Like SIM, the FaceTime products are designed so IT departments can control how IM is used in their companies, allowing them to enforce user policies and ensure the services employees rely on to conduct business mesh with the rest of the network. Several other vendors have a strong presence in the IM security space, and more are expected in the coming year.
"There are a number of free, non-secure IM systems out there that are not interoperable and leave the door open for a security breach, and there's not much IT departments can do about it," said Andre Maisonneuve, president and CEO of Validian. "IT departments want to be able to take control of the IM environment because of the security and legal concerns. The need to log IM transactions is also important to them."

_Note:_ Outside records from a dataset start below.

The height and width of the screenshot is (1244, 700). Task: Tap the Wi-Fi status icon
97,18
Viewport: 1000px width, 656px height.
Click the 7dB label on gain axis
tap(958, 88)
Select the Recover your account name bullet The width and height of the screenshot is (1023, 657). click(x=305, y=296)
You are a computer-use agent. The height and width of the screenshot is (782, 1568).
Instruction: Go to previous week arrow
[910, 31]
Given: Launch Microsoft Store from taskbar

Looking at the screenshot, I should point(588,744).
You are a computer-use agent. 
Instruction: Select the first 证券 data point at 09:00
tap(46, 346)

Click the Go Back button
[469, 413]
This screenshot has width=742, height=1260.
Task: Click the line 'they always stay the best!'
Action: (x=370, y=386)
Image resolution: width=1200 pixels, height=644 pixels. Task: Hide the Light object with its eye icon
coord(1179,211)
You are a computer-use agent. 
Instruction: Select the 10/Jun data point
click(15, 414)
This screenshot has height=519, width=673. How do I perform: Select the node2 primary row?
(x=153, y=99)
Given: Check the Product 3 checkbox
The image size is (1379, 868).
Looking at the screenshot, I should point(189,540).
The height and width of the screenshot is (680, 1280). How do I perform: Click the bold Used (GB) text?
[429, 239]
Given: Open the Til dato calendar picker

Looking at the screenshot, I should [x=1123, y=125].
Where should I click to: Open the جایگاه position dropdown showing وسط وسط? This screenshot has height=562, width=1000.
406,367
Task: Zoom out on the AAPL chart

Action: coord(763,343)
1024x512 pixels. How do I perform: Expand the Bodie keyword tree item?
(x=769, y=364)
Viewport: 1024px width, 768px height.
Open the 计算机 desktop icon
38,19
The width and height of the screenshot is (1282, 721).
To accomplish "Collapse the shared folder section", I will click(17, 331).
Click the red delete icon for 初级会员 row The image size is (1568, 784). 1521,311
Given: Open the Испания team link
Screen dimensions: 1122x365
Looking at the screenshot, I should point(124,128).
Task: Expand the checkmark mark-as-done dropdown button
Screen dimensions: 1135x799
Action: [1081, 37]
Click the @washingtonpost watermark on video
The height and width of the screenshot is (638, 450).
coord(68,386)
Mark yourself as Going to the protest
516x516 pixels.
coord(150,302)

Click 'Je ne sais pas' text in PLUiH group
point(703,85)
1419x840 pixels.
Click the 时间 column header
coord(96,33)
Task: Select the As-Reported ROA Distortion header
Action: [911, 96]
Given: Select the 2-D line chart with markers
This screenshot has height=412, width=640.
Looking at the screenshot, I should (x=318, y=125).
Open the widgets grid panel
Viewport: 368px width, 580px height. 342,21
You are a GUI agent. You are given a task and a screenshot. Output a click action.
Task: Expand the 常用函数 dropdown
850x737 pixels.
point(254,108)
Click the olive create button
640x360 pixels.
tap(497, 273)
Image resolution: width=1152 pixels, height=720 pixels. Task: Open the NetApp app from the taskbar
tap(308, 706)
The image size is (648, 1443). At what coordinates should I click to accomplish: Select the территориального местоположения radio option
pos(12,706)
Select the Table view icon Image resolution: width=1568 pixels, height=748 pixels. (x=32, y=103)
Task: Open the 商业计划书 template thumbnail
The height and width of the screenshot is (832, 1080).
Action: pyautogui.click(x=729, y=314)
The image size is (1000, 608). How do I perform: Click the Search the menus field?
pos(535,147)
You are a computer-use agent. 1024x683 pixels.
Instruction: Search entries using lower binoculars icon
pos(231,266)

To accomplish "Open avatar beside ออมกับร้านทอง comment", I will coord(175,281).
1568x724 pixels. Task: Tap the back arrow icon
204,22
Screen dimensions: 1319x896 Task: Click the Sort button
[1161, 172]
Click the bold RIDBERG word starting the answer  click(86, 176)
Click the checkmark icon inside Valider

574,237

Maisonneuve believes that as IM becomes more essential for companies to function, business-based systems will become the rule, not the exception. He said IT managers are "not going to get people to remove their personal IM systems, and they're reluctant to get more hardware. Adding another server in the middle won't cut it. So the answer is for them to invest in something they can control."
As that happens and more products flood the market, he said companies won't wait three years to see the return on investment of their security systems.
"They'll have to prove their worth quickly," Maisonneuve said of the vendors.